According to the CDC:
- About 3 million adults in the U.S. are infected with the hepatitis C virus, most are “baby boomers” born between 1945 and 1965. African Americans have a substantially higher rate of chronic hepatitis C infection than Caucasians and other ethnic groups.
- Up to 3 in 4 people don’t know they’re infected with hepatitis C, so they aren’t receiving the medical care they need to prevent serious liver damage. Latinos are less likely to be tested than individuals of other races/ethnicities even in the presence of a known risk factor.
- Every year, approximately 15,000 people in the United States die from hepatitis C-related liver disease.
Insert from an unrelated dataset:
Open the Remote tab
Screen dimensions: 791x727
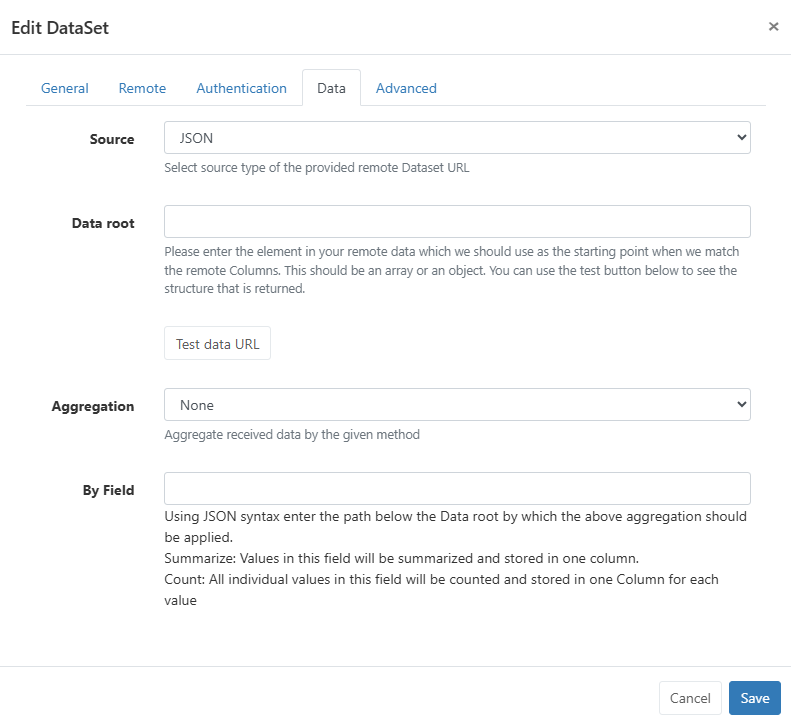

- An estimated 800,000 – 1.4 million people are living with chronic hepatitis B infection. Asian and Pacific Islanders (APIs) make up less than 5% of the total population in the United States, but account for more than 50% of Americans living with chronic hepatitis B virus.
- Over time, approximately 15%–25% of people with chronic hepatitis B develop serious liver problems, including liver damage, cirrhosis, liver failure, and even liver cancer.
- Approximately 3,000 people in the U.S. die from hepatitis B-related liver disease. Chronic hepatitis B and associated liver cancer in APIs is one of the most serious health disparities in the United States.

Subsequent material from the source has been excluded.